Meanwhile, I see you are in Australia, so I am not certain how the Port Insertion is treated there.
Here, in the UK, most good hospitals do this procedure under sedation, but many do not. I have had both and I consider that without sedation it is truly barbaric.
You must insist on sedation, because this is not a simple procedure and it can be both extremely uncomfortable to downright painful.
The USA always uses sedation or a general anaesthetic for the Port insertion.
Once you have the port, and it has settled in, it is marvellous, making blood draws and infusions much easier.
I also did well on Caelyx, but gave in to bed rest for the first 7 days of each cycle, when fatigue is overwhelming. After that, you will get almost three full weeks of near normal energy.
I wish you the best of luck and hope you manage to enjoy the holiday season before you start the new treatment.
I am from California, LA and San Francisco, and my family is still there, but I have been living in the UK now for 25 years!
The NHS has treated me very well.
I don’t see that much difference between our treatment options, except for that horrible sedation Free Port insertion at my local hospital and we don’t have to worry about prescription insurance and co-pays, etc.
I wish you all the best for your ongoing treatment.
Yes I have a portacath- it is brilliant. Make sure they give you one that can take contrast dye- mine is a Powerport. Operation was simple and easy- I opted for heavy sedation- woke up and it was all done. Only problems are lack of training of staff in local hospitals and some A&E units .
Beautiful picture, beautiful lady! You are the picture of health. Isn't it amazing? I am in the US but my onc almost would not let me decide (maybe cause Stage 4th generally relapse more or so I think) and it was easy (as someone else pointed out always under anaesthesia) and quick and I have had it over 3.5 years, used a lot--scans, blood tests, chemo, etc. and I hardly feel anything when the needles goes in. Best thing I did after collapsing veins caused tries and re-tries till I would cry. Wishing you luck and hope your experience is a good one if you do decide to go that route. oxoxxo
You look gorgeously glowing! Long may it continue. I’m surprised at your doctor’s comment & suggesting chemo if your CA125 increases more without further testing first. I’m also in Australia (Melbourne) & the team I see recommend PET scan before deciding on treatment. (In my recurrence, surgery was possible with no further treatment).

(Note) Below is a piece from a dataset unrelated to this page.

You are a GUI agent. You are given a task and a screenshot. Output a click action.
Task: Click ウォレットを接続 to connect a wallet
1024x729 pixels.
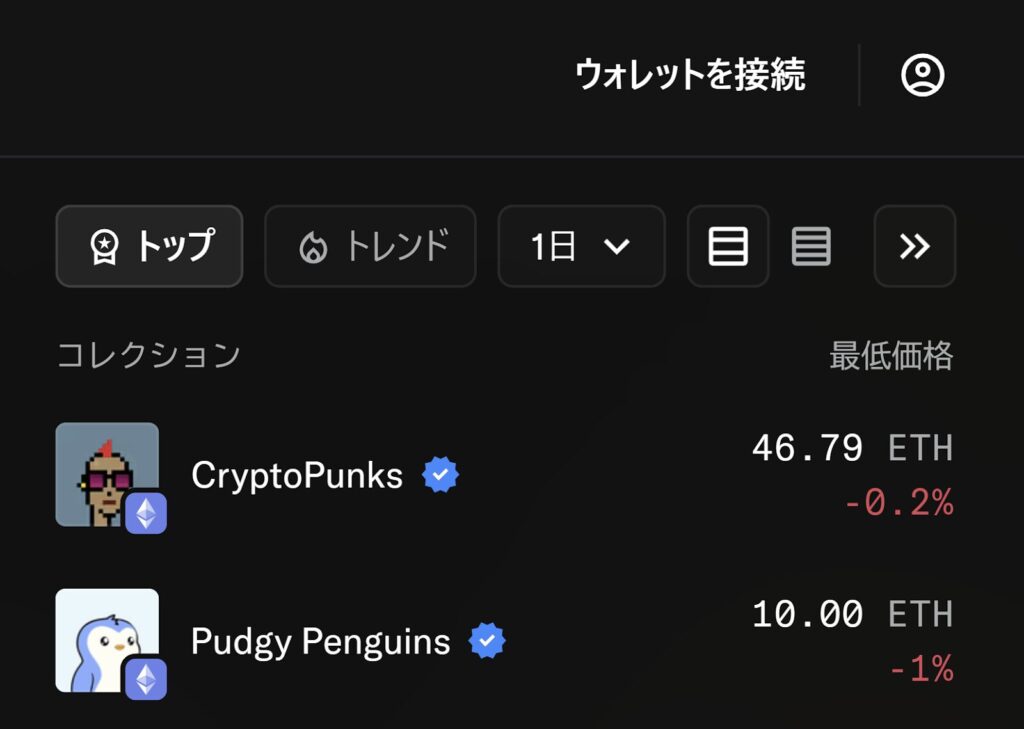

I thought CT scan only shows if there is a mass but can’t tell if that’s cancerous or non-cancerous. Only PET is more accurate. Guess what I’m saying is, that I would want to be sure the CA125 rise is definitely caused by increase in cancer cells - before deciding on treatment. Wishing you all the best ❤️🙏🏻
Thanks for your reply. I had 2 ct scans and a pet scan back in October that showed nothing but my ca 125 went up to 75 so my surgeon did a laparoscopy and there it was, sand like nodules all through my abdomen. That’s why they did the 4 treatments of carboplatin but the last 2 I reacted badly and the last one I couldn’t finish
My ca 125 was 165 before the treatment and 31 after 3rd and after 4th 35 going in the wrong direction as the oncologist said
That’s why he’s recommended caylex if it’s over 40
I don’t want it as I’m sick of feeling sick from the cure but everyone says you have to fight
My body is so stiff and sore even more now than after the original 18 weeks of treatment in 16/17. I was NED for 27 months when the count started to go up and I started with symptoms
I used to be a professional ballroom dancer and teacher back in the states and now my feet are so numb my balance is s—t and my hands a sore. My naturopath gives me supplements to fight the bad effects of the treatments and keep me as well as possible. My bloods are as healthy as and the oncologist is always surprised they are so good he laughs when I say you can thank my naturopath for that
I’m just feeling a little defeated at this he moment what with bad family issues with my partner’s grown kids, xmas and missing my own son who was killed 18 years ago it’s all just getting to much
I’ve always been very up and positive but I guess I’m running out of grunt
Sorry to run on I really do appreciate your reply
Hope you have a great xmas as I know the heat and fires have been awful down there
It’s been hit here in Brisbane as well and we’ve had fires too
Thank you so much for your reply, sorry for my delay - I’m on holidays in the Philippines at the moment.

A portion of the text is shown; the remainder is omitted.